I. Classic adult type
II. Atypical adult type
III.Classic juvenile type
IV.Circumscribed juvenile type
V.Atypical juvenile type
VI. HIV-associated type
Differential diagnosis
The differential diagnosis is that of psoriasis (see earlier discussion of clinical features), of erythroderma (Table 7.4), or of acquired palmoplantar keratodermas (see later in this chapter), depending on the mode of presentation. Note that many of the palmoplantar keratodermas are inherited and develop in early years of life with a positive family history, thus distinguishing them from PRP.

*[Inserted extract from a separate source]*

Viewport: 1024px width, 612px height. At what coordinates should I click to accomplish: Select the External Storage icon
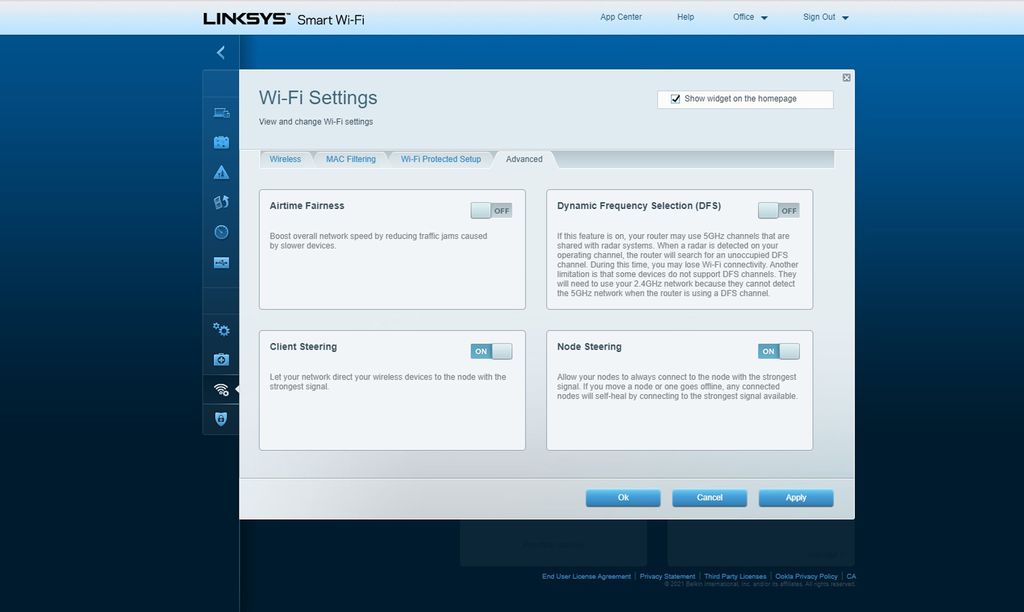click(x=221, y=262)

The islands of sparing that occur in generalized PRP are not a feature of other erythrodermas, although this may be difficult to determine in the evolving suberythrodermic patient. A useful diagnostic feature is that PRP tends to spread from the head downward, often over a few weeks; although the head may be involved initially in generalized seborrheic dermatitis, this often involves flexures also, evolves less rapidly, and spares the palms and soles.
Treatment
Treatment is generally similar to that for psoriasis (see following section), but PRP is often both widespread and relatively refractory to therapy, so there is a much greater likelihood that systemic therapies will be required. In adults, acitretin is often used; other options include UVB, PUVA, methotrexate, or ciclosporin. Photoaggravation may limit use of UVB. In young women, the need to avoid pregnancy for 2 years after taking acitretin is a major limitation, and isotretinoin has been used as an alternative in this group. The juvenile-onset types often resolve in the teenage years, and systemic therapy may not be required, but the prognosis in individuals who develop PRP in the second half of childhood is less predictable.